Janel, Gretal, and my mother-in-law would crew me along the course at each of the three larger aid station checkpoints, or “life bases.” That’s also where I’d have access to my duffel of race gear (fresh shoes, food, etc.). Between the life bases, spaced every 20–25 kilometers, the region’s traditional mountain huts—rifugios—would serve as informal aid stations. A mountain runner herself, Janel planned to run in to meet me at several of these while my mother-in-law looked after Gretal.

I’ve always had a tendency toward independence and self-reliance. But as these long races have taught me, acknowledging my vulnerability and accepting help—especially from my family—can make for an overall richer, fuller experience. I show my cracks, they help me fix them.

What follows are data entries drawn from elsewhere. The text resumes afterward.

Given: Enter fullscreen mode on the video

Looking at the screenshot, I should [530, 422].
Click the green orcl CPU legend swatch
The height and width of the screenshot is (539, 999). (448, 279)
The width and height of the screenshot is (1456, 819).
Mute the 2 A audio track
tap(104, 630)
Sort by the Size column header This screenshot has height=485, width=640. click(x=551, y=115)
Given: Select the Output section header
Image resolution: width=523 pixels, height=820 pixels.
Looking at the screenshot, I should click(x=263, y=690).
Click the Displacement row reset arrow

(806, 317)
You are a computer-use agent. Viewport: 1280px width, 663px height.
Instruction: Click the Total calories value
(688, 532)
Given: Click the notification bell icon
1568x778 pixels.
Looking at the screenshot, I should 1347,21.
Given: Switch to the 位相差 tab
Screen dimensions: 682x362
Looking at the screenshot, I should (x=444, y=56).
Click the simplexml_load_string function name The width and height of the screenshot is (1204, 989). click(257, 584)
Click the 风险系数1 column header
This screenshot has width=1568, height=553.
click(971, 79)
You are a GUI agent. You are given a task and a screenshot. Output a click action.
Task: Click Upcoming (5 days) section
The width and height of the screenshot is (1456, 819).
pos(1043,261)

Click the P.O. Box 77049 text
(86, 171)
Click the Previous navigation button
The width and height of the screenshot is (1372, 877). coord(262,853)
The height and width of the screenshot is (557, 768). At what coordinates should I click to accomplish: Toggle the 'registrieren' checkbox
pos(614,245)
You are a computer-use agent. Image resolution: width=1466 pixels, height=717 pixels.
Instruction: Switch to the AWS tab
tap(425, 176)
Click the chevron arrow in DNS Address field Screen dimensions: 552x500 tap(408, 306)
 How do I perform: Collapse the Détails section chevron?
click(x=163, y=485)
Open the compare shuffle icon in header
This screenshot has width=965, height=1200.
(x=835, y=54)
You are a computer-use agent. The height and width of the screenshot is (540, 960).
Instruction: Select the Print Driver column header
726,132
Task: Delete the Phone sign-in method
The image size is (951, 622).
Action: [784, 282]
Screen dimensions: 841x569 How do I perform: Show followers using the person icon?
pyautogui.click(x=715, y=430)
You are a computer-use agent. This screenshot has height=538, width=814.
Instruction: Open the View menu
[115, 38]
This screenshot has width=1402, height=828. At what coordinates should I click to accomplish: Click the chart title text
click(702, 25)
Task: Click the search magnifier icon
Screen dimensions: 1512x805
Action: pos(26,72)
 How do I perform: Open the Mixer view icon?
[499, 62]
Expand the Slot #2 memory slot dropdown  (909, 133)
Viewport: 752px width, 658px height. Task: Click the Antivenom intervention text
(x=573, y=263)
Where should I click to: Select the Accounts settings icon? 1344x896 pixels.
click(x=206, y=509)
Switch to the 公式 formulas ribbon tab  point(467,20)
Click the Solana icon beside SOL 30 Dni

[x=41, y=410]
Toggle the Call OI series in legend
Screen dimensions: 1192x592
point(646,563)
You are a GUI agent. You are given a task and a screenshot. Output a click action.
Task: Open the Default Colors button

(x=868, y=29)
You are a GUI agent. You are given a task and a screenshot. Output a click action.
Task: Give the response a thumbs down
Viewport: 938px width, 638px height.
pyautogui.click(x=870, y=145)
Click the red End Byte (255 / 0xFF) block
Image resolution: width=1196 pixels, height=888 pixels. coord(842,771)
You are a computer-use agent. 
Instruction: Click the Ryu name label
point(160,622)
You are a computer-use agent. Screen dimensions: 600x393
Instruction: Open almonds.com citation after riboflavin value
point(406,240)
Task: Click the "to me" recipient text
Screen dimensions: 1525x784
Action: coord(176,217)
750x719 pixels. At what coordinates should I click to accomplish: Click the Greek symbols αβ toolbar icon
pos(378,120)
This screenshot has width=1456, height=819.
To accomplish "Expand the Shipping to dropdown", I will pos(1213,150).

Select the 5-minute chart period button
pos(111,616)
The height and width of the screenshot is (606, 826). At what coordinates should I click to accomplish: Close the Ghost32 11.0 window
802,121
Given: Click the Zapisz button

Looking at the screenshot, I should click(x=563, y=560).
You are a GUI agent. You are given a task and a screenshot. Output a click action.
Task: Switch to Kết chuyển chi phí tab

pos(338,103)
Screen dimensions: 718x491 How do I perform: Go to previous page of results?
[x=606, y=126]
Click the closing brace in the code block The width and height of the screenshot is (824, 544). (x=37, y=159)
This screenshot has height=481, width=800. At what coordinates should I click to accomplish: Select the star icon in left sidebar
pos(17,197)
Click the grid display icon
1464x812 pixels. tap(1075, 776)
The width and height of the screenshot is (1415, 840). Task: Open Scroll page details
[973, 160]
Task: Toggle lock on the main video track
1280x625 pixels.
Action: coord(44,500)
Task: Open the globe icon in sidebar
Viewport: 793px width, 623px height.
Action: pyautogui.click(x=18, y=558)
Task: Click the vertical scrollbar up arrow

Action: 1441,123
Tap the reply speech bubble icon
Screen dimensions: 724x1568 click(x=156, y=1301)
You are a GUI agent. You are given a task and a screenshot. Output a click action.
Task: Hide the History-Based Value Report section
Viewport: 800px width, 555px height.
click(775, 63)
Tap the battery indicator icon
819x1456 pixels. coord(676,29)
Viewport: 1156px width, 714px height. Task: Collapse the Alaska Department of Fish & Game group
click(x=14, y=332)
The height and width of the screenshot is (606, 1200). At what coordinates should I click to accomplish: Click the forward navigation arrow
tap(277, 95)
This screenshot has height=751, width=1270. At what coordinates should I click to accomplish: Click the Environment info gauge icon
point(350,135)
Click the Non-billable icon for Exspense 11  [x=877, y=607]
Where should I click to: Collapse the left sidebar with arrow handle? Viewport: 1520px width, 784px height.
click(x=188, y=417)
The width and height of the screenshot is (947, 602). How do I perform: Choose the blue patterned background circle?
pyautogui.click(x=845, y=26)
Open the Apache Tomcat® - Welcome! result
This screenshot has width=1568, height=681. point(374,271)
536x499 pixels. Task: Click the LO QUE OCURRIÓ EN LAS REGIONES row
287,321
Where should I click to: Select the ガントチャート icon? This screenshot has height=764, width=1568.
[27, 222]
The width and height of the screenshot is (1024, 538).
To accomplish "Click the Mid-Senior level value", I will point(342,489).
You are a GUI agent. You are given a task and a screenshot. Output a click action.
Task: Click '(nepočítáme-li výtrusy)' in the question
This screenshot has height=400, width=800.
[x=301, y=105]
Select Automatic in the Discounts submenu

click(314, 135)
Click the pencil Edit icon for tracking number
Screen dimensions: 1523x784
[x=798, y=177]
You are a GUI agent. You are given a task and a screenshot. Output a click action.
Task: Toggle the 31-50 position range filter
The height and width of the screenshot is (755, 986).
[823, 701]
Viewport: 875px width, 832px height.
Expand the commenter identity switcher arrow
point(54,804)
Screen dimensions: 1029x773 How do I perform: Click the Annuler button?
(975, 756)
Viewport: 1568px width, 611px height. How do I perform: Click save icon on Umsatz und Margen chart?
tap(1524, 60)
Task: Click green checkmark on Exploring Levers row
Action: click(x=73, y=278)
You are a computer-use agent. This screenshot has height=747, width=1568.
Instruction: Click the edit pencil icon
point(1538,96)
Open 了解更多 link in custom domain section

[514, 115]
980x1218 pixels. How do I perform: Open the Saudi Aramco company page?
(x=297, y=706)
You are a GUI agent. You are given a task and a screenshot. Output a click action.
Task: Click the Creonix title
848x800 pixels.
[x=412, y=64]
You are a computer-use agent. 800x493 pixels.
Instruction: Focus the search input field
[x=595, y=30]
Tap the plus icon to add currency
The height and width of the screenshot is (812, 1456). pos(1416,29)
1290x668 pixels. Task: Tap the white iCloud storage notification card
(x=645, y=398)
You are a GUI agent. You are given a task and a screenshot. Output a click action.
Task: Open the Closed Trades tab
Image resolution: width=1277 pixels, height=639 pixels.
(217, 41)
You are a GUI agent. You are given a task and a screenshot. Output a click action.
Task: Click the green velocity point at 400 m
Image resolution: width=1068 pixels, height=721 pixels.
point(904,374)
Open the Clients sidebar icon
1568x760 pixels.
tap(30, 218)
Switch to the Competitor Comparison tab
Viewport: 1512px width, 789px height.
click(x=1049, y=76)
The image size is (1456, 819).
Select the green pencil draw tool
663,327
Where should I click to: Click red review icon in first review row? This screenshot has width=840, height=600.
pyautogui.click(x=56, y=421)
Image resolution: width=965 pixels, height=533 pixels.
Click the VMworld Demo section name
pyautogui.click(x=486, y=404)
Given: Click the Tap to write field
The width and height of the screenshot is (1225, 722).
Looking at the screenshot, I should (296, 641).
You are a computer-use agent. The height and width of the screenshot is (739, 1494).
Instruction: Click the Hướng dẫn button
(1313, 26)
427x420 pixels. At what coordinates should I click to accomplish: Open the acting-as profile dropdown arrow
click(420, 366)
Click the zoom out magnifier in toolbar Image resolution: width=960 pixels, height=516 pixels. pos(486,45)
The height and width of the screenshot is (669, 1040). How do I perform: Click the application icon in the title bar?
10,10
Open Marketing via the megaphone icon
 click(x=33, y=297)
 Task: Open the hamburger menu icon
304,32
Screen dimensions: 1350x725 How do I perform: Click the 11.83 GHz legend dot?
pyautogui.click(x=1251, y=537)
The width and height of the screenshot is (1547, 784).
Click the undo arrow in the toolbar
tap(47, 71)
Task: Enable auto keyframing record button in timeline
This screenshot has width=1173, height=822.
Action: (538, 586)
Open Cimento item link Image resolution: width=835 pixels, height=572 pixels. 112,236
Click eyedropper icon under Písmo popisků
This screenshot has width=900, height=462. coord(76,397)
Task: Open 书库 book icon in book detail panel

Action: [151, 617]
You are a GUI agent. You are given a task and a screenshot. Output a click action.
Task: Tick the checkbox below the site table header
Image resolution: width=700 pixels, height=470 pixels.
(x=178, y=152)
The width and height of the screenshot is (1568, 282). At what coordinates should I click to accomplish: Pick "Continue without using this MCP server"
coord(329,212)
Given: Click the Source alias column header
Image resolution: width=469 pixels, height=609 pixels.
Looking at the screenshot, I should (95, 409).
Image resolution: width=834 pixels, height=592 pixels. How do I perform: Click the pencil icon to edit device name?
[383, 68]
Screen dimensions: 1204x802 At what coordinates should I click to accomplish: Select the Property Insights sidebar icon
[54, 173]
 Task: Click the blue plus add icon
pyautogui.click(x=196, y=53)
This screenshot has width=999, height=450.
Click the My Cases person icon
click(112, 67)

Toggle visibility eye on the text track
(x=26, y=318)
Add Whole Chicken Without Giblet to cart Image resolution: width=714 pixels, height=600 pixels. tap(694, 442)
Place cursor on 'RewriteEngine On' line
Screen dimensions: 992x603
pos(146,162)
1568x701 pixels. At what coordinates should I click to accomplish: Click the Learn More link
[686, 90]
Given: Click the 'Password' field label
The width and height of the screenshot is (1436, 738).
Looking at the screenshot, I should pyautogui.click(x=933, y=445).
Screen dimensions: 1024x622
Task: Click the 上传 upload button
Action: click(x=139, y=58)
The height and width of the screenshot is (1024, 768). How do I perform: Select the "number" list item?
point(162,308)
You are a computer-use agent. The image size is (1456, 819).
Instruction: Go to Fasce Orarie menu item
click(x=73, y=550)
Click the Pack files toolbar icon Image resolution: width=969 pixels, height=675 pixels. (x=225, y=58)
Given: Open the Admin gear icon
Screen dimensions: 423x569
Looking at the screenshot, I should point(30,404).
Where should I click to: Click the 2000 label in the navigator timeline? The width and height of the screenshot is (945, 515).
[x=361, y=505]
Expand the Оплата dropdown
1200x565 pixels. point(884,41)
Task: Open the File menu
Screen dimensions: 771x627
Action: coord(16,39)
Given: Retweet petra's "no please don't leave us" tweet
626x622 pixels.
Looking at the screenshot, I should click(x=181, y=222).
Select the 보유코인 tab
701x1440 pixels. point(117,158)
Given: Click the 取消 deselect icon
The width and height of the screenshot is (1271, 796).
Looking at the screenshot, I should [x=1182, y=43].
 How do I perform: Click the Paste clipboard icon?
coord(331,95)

Just as the sun was going down on Friday, September 6, I headed off to find some dragons. My plan for the first half of the race was to be more conservative—move in an efficient but measured way, see how my body was responding, maybe sleep more than I thought I might need. Because this was a first-time event, an untried course, my main goal was to finish.

Our hundred-runner group spread out quickly on the initial two climbs out of Courmayeur. As night wore on, I found myself mostly alone in the snow, rain, and wind. Apart from the odd racer I’d encounter at the rifugios, I would continue to run solo for the rest of the week.

It stayed cold over the next day or so, and then the day after that it plunged well below freezing and snowed some more. At one point I was wearing my down coat, my rain pants, and my shell—every layer I had. Fortunately, that was the coldest it got. It began to warm up and dry out on day three, and after one final, drenching rain, the weather stayed pretty perfect.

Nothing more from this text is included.